En 1875 las fuerzas revolucionarias y liberales, ante el peligro carlista, decidieron poner en marcha la restauración borbónico-liberal. El verdadero artífice de esta difícil arquitectónica legal y política fue Cánovas del Castillo, padre del conservadurismo moderno que en su juventud había militado en el liberalismo radical. Cánovas quiso pactar con don Carlos la paz. La propuesta consistía en casar a don Alfonso, el hijo de Isabel II, con alguna de sus hijas y conservar a medias los fueros vasco-navarros, creando un antecedente del actual cupo vasco. Era evidente que Cánovas, a pesar de tener una cabeza privilegiada, no entendía por qué estaba luchando don Carlos.

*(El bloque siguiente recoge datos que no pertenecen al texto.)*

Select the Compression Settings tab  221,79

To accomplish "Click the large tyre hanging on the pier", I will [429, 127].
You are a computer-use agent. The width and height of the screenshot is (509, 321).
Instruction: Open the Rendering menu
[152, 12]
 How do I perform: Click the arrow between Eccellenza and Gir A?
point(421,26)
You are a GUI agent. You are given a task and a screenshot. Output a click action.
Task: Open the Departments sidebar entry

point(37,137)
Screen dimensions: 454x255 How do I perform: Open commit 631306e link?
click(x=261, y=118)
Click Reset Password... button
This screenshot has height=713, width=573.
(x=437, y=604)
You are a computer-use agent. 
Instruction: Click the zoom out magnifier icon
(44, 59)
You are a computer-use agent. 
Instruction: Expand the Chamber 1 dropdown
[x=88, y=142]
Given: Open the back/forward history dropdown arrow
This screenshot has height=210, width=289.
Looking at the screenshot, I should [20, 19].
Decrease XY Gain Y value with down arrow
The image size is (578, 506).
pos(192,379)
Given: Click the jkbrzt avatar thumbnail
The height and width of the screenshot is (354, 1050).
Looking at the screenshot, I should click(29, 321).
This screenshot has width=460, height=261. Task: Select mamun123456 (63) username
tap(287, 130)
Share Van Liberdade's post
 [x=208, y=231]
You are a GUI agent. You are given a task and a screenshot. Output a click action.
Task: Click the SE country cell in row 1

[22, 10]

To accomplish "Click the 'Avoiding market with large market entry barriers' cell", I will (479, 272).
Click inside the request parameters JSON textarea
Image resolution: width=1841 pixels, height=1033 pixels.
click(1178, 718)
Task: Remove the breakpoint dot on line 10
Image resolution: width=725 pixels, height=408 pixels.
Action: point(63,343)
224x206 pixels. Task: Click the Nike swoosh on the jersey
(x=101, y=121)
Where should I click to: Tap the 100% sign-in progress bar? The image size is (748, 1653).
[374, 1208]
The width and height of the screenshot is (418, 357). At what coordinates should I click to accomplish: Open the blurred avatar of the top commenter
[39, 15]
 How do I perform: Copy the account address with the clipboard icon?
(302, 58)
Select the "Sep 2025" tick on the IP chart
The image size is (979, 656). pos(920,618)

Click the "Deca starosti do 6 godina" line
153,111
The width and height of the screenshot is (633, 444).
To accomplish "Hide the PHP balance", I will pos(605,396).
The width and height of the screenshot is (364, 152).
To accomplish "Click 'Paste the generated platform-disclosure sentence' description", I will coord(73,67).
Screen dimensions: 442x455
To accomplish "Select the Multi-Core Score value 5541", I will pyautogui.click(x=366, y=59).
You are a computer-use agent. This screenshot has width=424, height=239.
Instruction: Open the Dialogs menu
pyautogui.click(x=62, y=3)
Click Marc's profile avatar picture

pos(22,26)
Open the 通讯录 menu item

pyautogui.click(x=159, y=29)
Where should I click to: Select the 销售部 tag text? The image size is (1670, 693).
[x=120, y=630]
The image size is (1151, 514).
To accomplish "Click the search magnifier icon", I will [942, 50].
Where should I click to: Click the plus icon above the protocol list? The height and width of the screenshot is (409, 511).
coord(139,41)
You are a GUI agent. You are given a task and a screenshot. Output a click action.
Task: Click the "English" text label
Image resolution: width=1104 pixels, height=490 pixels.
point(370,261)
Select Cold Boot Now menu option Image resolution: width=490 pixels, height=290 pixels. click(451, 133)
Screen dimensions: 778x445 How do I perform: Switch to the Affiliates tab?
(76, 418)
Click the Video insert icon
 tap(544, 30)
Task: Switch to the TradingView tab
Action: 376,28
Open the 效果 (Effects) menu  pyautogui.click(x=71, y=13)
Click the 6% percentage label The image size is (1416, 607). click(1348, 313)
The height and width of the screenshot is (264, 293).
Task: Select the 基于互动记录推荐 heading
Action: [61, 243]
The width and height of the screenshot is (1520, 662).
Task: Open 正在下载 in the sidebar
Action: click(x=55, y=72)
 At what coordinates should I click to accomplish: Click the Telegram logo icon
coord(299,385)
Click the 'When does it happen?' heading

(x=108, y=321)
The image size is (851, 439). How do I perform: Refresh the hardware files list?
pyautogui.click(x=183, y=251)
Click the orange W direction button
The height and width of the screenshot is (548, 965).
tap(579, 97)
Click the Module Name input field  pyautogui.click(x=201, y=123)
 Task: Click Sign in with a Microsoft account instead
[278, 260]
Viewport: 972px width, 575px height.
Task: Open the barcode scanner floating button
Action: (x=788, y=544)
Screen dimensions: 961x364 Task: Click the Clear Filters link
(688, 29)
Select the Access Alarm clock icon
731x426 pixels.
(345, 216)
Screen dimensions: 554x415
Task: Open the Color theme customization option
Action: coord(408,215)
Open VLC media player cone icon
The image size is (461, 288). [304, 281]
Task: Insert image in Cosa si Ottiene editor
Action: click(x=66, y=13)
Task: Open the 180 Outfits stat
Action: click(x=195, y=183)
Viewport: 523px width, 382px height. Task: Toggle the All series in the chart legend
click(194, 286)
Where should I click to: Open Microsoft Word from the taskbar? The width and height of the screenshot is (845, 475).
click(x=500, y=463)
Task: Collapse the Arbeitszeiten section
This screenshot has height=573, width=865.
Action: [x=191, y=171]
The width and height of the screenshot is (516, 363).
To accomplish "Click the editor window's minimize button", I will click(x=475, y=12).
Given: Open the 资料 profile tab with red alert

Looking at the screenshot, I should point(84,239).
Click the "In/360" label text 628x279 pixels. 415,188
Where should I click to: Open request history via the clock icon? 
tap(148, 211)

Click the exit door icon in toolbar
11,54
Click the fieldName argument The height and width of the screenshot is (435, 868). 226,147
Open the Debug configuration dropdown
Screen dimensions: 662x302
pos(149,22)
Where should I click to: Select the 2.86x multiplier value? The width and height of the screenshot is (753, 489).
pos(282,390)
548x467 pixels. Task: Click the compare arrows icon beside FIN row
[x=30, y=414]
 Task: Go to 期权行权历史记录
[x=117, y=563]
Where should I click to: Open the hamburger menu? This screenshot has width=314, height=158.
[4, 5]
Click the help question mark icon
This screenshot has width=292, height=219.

Ante la negativa a este pacto por parte del pretendiente legítimo, el Ejército liberal quemaría todos sus cartuchos. Llegó a reunir más de 70.000 soldados iniciando una ofensiva por Álava contra 33.000 carlistas. La derrota era segura y sólo quedaba la retirada. De ahí se pasó al cerco de Estella, el gran reducto carlista. En Cataluña había penetrado con sus tropas el general Martínez-Campos y expulsó a los carlistas de Olot, ciudad que se había convertido en su «capital», poniendo sitio a la Seo de Urgel, tradicional último reducto del carlismo catalán. Una vez pacificada Cataluña, el Gobierno de Madrid pudo concentrar la enorme cifra de 120.000 hombres para acabar con el frente del norte, donde las fuerzas carlistas eran una cuarta parte inferiores en número.
La guerra terminaba. El general Primo de Rivera entraba triunfalmente en la ciudad emblemática del carlismo, Estella, el 19 de febrero de 1876, y el 28 don Carlos cruzaba la frontera francesa por Arnegui, cerca de Valcarlos, seguido por los batallones castellanos y por muchos jefes y oficiales de los batallones vascos-navarros. La revista francesa Le Monde Illustré recoge una ilustración de ese momento, en marzo de 1876. Apunto de cruzar la frontera, don Carlos, se gira hacia España y pronuncia una histórica sentencia: «¡Volveré!».